Bulk Upload - Content
Problem Statement
Related Jira Task - SB-12164: Bulk Upload of Content through CSVIn Progress
Bulk Content Upload is to be supported in Sunbird, with 3 operation modes
API to be made available to check the real-time status of the bulk content upload process
API to be made available to list the statuses of processes initiated by an user
operation-mode | workflow |
|---|---|
upload | create-upload content |
publish | create-upload-publish content |
link | create-upload-publish content and link it to textbook |
Design
1. Validations
File related validations to be done are,
Validate the format of the file
Validate whether the file is readable
Validate whether the file has data
Data related validations to be done are,
Check whether the file is conforming to the bulk content upload template(The template should be configurable)
Number of rows in file should be less than Max rows allowed(configuration)
Duplicity check within the file. Key is Taxonomy(BGMS)+ContentName
2. Synchronous Processing
Upload the CSV file to blob storage
2. Make an entry in bulk_upload_process table
column | data to insert | remarks |
|---|---|---|
id | auto-generated unique id | processId |
createdby | uploader id | |
createdon | current timestamp | |
data | blobstore url of CSV file | |
failureresult | failedCount to be updated here | |
lastupdatedon | last updated timestamp to be updated here on each update | |
objecttype | content | |
organisationid | tenant id | |
processendtime | endTime - current timestamp to be inserted here while moving this process to completed state | |
processstarttime | startTime - current timestamp to be inserted here while moving this process to processing state | |
retrycount | 0 | Not used |
status | queued | status - possible values - queued, processing, completed |
storagedetails | report - blobstore url of result file | |
successresult | successCount to be updated here | |
taskcount | number of records in file | totalCount |
uploadedby | uploader id | |
uploadeddate | current timestamp |
3. Make entries into bulk_upload_process_task table (One record per content)
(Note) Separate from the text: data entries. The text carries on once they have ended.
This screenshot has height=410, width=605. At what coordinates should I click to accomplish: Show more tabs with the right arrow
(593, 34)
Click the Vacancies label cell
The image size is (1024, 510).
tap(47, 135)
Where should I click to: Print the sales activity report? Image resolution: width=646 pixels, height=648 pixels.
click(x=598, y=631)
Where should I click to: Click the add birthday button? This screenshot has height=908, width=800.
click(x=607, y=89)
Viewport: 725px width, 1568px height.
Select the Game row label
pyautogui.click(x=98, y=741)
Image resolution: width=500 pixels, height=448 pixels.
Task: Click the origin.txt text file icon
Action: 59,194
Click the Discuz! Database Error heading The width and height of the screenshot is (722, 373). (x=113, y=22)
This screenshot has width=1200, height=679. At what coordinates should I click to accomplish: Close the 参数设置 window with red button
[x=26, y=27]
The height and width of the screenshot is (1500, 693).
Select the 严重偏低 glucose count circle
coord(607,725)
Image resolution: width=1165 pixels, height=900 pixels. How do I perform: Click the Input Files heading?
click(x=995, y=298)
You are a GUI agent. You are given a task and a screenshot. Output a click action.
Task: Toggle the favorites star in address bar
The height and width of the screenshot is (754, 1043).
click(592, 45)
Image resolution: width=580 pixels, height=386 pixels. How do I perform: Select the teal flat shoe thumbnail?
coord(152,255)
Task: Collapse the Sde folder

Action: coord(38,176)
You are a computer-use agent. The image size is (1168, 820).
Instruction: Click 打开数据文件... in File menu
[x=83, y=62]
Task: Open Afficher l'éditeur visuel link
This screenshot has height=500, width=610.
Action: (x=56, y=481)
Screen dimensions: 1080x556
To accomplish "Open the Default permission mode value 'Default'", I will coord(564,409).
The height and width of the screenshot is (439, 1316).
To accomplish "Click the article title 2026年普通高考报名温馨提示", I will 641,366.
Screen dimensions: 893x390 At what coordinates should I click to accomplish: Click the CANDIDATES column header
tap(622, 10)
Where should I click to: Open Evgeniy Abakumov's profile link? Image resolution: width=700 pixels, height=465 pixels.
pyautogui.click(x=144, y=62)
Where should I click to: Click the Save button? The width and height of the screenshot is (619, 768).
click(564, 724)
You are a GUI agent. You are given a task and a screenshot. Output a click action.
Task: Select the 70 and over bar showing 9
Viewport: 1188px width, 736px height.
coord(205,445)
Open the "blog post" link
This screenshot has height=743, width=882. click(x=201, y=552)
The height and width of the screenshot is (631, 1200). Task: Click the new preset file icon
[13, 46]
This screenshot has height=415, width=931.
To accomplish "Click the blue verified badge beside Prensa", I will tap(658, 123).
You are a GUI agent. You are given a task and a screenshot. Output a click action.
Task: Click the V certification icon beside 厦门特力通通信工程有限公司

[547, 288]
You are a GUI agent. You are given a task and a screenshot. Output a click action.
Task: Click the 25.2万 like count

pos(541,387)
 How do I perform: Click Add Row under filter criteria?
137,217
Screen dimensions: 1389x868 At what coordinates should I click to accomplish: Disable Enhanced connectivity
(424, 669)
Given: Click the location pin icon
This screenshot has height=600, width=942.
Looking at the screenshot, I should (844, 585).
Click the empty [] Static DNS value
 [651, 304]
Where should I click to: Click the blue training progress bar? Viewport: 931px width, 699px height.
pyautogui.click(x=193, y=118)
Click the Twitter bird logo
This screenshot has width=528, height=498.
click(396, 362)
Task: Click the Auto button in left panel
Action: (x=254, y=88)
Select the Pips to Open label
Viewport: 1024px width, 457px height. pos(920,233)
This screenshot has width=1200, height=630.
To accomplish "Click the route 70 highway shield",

column | data to insert | remarks |
|---|---|---|
processid | processid | id from master table |
sequenceid | auto-generated sequence id | |
createdon | current timestamp | |
data | data in JSON format | |
failureresult | JSON data + failed message | |
iterationid | 0 | Not used |
lastupdatedon | last updated timestamp to be updated here on each update | |
status | possible values - queued, success, failed | |
successresult | JSON data + success message |
4. For LINK operation-mode, get draft hierarchy of Textbooks mentioned in CSV and cache the dialCode-TextBookUnitDoId mapping in Redis
5. Push events to Kafka with Textbook Id as partition key for LINK operation-mode. Use hashed-value generated during duplicity check as partition key for other operation modes.
3. Asynchronous Processing - Samza
Validation of mandatory fields
Validate DIAL code (first against redis-cache, if not present, get draft hierarchy from cassandra and validate)
Validate the file size and file format in Google Drive
Validate the Taxonomy by creating the content - Hit the REST API
Download the AppIcon from Google Drive
Create an asset with downloaded image
Update content with AppIcon image URL
Download content file from Google Drive
Upload content - Hit the REST API
Publish the content - Hit the Java API
Get draft hierarchy of the TextBook from Cassandra
Get the metadata of the published content
Update the draft hierarchy of the TextBook in Cassandra
Update the status back to LMS Cassandra- bulk_upload_process_task table
Retire the Content in case of any exception in the flow
4. Scheduler
Scheduler to run in periodic intervals to consolidate the result from bulk_upload_process_task table and update the master table(bulk_upload_process) with success_count, failed_count, process_end_time, result_file_url and status
While a process is being marked as completed, the result file has to be generated, uploaded to blobstore and URL updated back to bulk_upload_process table
5. Status Check API
Data from bulk_upload_process table to be served based on the processId
6. Status List API
The userId of the user should be deduced from keycloak access token passed in the header.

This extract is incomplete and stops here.